Failed to connect to Chronicle Alerts APIs

tonys · 10-17-2023 12:51 PM

We are try to extract alert generated in Chronicle instance with the below approaches:

Approach 1: https://cloud.google.com/chronicle/docs/reference/detection-engine-api#:~:text=%23%20Imports%20requi....

Approach 2: https://github.com/chronicle/api-samples-python/tree/master/uppercase

Result is:

1. Both results in PERMISSION DENIED 403

2. Error Detail

Backstory API has not been used in project XXXXXXXXXXX before or it is disabled. Enable it by visiting https://console.developers.google.com/apis/api/backstory.googleapis.com/overview?project=XXXXXXXX then retry. If you enabled this API recently, wait a few minutes for the action to propagate to our systems and retry.

Already checked :

1. Chronicle API is enabled in the same project

2. Chronicle Admin API access is assigned the the Service Account used in credentials.json

Please let know if any step is missed.
Thank you.

manthavish

Hello Tony,

The current end points providing the service are backstory APIs and are not authorized via the Chronicle API or Chronicle Admin API permissions. Rather, access to them has to be provided by your Chronicle representative as documented here

Quoting from there:

Your Chronicle representative will provide you with a Google Developer Service Account Credential to enable the API client to communicate with the API.

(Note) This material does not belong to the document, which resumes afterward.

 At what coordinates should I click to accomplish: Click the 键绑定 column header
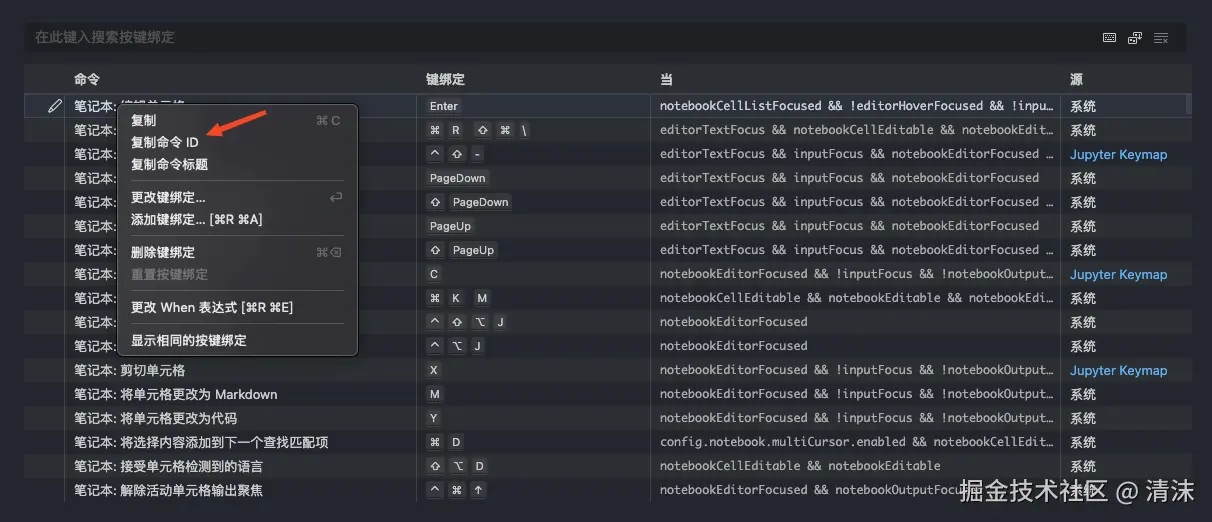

You also must provide the Auth Scope when initializing your API client. OAuth 2.0 uses a scope to limit an application's access to an account. When an application requests a scope, the access token issued to the application is limited to the scope granted.

Use the following scope to initialize your Google API client:

https://www.googleapis.com/auth/chronicle-backstory

Hope this helps.